Even though a shocking 12,000 people are diagnosed with a brain tumour every year, my diagnosis in 2020 came completely out of the blue! I was not suffering from any of the ‘usual’ symptoms; I merely had some tingling in my right foot after straining my back from sweeping. At first, I thought I had pulled a muscle in my back, impacting a nerve as the tingling was dull, not debilitating, nor did it really bother me. A few days after, I got the odd twinge in my right hand and again thought this was strange but not serious. The GP brushed it off and sent me for a Carpal Tunnel test, suggesting that as the back repairs, things would improve. Displeased and frustrated with this answer, I used my company’s private health care to expediate things to see a specialist. After visiting a spine specialist, and enduring a full spine MRI, nothing was to be found. I was then referred to a Neurologist, which was a complete surprise to me, as I first believed my spine was the route of the issue, but now the specialists were questioning if it was coming from higher up. Even though intrigued with my symptoms, the neurologist did not think there was anything sinister given the fact I felt, looked, and acted fine. I had no headaches, eye aches or seizures; some of the usual symptoms of a brain tumour. I was sent for a brain MRI – ‘just to be sure,’ which then resulted in another follow up MRI with a contrast dye. It was a Wednesday I will never forget; I was busy at work and had plans in the evening, so I politely declined the follow up MRI appointment and requested a more convenient time. When the MRI technician did not entertain this and suggested I cancel my plans, I knew that was not a good sign.

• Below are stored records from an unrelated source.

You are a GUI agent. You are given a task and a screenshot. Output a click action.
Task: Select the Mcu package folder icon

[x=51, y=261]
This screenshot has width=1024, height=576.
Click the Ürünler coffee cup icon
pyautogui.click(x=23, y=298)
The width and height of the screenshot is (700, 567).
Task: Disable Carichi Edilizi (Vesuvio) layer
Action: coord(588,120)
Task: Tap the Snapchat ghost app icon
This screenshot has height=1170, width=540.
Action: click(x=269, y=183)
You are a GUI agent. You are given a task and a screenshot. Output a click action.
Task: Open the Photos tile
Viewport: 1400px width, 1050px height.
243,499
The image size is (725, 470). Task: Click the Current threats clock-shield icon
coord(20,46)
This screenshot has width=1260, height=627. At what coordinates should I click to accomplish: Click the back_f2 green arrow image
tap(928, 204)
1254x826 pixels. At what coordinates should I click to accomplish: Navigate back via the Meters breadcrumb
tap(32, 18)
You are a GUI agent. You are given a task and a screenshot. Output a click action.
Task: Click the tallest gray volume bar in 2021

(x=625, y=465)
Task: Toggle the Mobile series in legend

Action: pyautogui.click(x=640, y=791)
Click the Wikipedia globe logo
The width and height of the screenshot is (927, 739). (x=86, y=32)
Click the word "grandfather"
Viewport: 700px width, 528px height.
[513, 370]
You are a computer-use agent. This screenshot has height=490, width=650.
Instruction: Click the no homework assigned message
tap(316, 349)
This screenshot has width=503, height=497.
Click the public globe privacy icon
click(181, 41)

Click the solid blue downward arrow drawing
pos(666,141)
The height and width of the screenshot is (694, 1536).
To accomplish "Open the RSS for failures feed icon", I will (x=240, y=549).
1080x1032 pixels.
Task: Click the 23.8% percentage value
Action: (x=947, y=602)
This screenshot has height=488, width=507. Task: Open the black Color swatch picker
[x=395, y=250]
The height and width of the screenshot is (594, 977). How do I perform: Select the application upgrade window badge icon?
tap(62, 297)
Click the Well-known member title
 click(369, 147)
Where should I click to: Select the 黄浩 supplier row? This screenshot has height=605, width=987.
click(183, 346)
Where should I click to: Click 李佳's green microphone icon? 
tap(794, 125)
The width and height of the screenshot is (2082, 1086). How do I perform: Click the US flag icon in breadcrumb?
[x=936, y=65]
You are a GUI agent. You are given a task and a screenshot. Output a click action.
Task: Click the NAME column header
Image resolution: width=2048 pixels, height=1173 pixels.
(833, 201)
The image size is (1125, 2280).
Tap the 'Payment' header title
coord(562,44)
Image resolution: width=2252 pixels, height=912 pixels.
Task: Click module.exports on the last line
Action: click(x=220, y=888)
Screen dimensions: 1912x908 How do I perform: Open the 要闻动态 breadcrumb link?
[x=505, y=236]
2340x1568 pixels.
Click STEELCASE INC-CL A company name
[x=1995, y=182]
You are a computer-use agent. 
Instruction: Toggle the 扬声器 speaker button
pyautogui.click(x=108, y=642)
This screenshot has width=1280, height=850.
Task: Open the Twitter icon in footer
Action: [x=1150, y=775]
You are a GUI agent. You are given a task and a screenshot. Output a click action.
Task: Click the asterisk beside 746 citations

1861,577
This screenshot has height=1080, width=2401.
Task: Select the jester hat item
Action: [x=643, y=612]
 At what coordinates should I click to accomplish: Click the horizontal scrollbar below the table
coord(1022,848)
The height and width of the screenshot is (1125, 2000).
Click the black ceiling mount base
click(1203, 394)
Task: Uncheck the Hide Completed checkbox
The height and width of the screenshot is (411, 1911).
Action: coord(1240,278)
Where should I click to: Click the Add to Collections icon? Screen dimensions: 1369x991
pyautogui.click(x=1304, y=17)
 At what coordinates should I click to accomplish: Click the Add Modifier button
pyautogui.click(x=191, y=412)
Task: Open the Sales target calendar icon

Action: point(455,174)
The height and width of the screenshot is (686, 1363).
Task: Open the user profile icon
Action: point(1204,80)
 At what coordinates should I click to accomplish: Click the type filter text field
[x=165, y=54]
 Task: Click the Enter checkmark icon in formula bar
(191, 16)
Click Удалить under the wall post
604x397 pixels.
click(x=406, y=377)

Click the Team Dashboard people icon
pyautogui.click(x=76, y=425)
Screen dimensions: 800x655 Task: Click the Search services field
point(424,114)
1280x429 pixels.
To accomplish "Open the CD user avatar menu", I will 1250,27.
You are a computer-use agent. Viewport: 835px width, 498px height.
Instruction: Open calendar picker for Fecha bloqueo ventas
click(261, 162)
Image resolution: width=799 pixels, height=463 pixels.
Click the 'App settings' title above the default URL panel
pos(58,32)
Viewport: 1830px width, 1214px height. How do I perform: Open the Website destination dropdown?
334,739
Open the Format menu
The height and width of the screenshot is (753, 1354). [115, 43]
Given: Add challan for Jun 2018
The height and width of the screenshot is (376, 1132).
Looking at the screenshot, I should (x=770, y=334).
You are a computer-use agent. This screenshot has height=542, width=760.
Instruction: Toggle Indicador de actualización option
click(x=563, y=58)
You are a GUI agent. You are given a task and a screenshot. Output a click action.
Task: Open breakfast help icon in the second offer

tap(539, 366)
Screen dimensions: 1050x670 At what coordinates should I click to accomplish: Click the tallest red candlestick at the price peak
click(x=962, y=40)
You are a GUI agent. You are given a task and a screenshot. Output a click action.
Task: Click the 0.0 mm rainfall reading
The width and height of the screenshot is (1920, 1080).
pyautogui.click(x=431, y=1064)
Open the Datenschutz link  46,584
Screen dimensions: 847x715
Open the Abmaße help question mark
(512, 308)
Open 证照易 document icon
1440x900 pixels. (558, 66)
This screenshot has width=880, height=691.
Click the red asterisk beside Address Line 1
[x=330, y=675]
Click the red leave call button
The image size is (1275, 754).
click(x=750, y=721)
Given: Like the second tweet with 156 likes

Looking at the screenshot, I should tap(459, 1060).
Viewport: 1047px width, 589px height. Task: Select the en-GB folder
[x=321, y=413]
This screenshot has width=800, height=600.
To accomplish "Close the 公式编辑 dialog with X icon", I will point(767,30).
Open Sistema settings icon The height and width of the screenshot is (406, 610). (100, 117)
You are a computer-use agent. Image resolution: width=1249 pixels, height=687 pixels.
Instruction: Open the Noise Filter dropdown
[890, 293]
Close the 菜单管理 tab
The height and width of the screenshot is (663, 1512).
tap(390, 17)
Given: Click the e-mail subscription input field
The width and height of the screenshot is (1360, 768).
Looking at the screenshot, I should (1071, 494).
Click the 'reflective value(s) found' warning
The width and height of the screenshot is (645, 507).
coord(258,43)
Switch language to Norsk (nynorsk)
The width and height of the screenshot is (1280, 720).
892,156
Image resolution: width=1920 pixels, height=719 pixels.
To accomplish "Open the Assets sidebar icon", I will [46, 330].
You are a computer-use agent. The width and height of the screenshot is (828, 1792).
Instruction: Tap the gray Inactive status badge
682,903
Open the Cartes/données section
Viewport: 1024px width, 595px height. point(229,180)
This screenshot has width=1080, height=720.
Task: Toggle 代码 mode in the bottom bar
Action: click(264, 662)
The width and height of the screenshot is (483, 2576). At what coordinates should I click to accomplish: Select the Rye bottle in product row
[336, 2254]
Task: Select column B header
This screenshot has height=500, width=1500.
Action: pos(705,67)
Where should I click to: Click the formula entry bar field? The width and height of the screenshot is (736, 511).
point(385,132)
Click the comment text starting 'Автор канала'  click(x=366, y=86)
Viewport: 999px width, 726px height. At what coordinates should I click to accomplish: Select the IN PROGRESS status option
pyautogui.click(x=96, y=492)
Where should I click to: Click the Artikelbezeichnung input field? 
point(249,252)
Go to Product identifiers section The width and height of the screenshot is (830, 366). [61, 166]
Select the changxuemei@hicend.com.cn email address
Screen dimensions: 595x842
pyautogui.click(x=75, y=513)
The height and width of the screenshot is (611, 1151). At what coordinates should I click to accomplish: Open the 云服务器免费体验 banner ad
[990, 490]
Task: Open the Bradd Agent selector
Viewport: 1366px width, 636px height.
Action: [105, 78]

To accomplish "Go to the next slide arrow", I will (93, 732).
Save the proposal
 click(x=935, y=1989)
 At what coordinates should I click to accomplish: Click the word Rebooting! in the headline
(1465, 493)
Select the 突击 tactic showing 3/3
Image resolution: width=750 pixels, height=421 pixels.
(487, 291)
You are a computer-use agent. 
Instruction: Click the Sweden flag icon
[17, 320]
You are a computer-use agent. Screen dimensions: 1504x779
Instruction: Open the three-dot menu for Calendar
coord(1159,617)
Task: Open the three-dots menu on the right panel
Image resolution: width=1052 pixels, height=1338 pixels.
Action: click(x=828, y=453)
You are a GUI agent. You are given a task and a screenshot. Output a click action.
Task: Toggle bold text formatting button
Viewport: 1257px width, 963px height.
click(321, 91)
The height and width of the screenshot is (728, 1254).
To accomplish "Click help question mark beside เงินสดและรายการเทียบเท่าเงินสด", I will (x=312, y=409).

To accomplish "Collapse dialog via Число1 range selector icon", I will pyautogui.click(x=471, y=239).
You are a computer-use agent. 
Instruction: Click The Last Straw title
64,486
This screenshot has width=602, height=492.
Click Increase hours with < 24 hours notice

Results day – February 2020… From the moment I stepped into the room for the appointment with the Neurologist, I knew something was wrong, as there was a nurse already in with the Consultant. I was informed the scan showed I had a tumour the size of a tennis ball in my brain and not surprisingly it needed to be removed ASAP. The next few days were a blur. Everything was moving quickly in preparation for me to have major brain surgery within a matter of days, which happened to be the same day the Coronavirus was declared a pandemic – two life changing events in one day. After 2 days recovering at St George’s Hospital, I was sent home as I was recovering well but also COVID-19 was sweeping through the hospital and so it was safer for me to continue my recovery at home. After a week, I returned to the hospital to have my staples removed and was given the devastating news that the tumour was malignant. I was referred to my local Oncology centre to undergo treatment for the remaining tumour. At first, I was told the tumour was at least grade III astrocytoma with a suggestion of further transformation to grade IV glioblastoma and so treatment had to begin immediately and there was no time to freeze my eggs. Further tests on the tumour confirmed that it was a diffuse grade 2 astrocytoma, however the treatment course would be the same. I had 6.5 weeks of radiotherapy, which meant when everyone else was going through the first UK lockdown I was leaving my house daily, Monday to Friday for ten-minute radiotherapy sessions – the upside was little to no traffic on the roads! Next, began my chemotherapy cycles; 5 days of chemo tablets followed by 23 days off. This cycle continued until it finished in early May 2021 causing the tumour to remain static.